┌──

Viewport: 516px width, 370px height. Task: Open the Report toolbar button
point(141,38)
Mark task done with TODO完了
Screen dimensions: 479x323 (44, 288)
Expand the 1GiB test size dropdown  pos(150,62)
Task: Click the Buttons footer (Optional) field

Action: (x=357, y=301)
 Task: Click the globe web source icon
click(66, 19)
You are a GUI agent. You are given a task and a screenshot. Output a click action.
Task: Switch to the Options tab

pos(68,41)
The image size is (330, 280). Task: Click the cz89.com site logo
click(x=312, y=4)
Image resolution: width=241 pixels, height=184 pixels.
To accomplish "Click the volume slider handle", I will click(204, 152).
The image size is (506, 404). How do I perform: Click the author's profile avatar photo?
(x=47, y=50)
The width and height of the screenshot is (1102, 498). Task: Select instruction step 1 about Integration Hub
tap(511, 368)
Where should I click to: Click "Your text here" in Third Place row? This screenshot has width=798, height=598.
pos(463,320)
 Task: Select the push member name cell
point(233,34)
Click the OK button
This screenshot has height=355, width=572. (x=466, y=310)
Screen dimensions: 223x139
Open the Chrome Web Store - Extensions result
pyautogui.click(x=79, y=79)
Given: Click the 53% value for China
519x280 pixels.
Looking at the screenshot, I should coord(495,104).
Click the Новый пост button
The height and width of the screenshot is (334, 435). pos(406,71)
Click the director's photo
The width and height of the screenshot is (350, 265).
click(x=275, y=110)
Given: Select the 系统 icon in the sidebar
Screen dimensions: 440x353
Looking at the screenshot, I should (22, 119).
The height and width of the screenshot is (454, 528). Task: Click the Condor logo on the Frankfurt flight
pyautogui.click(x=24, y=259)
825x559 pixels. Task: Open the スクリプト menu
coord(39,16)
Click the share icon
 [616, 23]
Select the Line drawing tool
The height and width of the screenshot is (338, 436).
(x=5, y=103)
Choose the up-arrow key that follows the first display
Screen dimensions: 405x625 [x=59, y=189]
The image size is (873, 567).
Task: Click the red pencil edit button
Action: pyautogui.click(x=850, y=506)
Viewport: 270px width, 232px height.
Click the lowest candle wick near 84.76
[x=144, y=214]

└──

The full listing above should be returned exactly as supplied.

Viewport: 516px width, 370px height. Task: Open the Report toolbar button
point(141,38)
Mark task done with TODO完了
Screen dimensions: 479x323 (44, 288)
Expand the 1GiB test size dropdown  pos(150,62)
Task: Click the Buttons footer (Optional) field

Action: (x=357, y=301)
 Task: Click the globe web source icon
click(66, 19)
You are a GUI agent. You are given a task and a screenshot. Output a click action.
Task: Switch to the Options tab

pos(68,41)
The image size is (330, 280). Task: Click the cz89.com site logo
click(x=312, y=4)
Image resolution: width=241 pixels, height=184 pixels.
To accomplish "Click the volume slider handle", I will click(204, 152).
The image size is (506, 404). How do I perform: Click the author's profile avatar photo?
(x=47, y=50)
The width and height of the screenshot is (1102, 498). Task: Select instruction step 1 about Integration Hub
tap(511, 368)
Where should I click to: Click "Your text here" in Third Place row? This screenshot has width=798, height=598.
pos(463,320)
 Task: Select the push member name cell
point(233,34)
Click the OK button
This screenshot has height=355, width=572. (x=466, y=310)
Screen dimensions: 223x139
Open the Chrome Web Store - Extensions result
pyautogui.click(x=79, y=79)
Given: Click the 53% value for China
519x280 pixels.
Looking at the screenshot, I should coord(495,104).
Click the Новый пост button
The height and width of the screenshot is (334, 435). pos(406,71)
Click the director's photo
The width and height of the screenshot is (350, 265).
click(x=275, y=110)
Given: Select the 系统 icon in the sidebar
Screen dimensions: 440x353
Looking at the screenshot, I should (22, 119).
The height and width of the screenshot is (454, 528). Task: Click the Condor logo on the Frankfurt flight
pyautogui.click(x=24, y=259)
825x559 pixels. Task: Open the スクリプト menu
coord(39,16)
Click the share icon
 [616, 23]
Select the Line drawing tool
The height and width of the screenshot is (338, 436).
(x=5, y=103)
Choose the up-arrow key that follows the first display
Screen dimensions: 405x625 [x=59, y=189]
The image size is (873, 567).
Task: Click the red pencil edit button
Action: pyautogui.click(x=850, y=506)
Viewport: 270px width, 232px height.
Click the lowest candle wick near 84.76
[x=144, y=214]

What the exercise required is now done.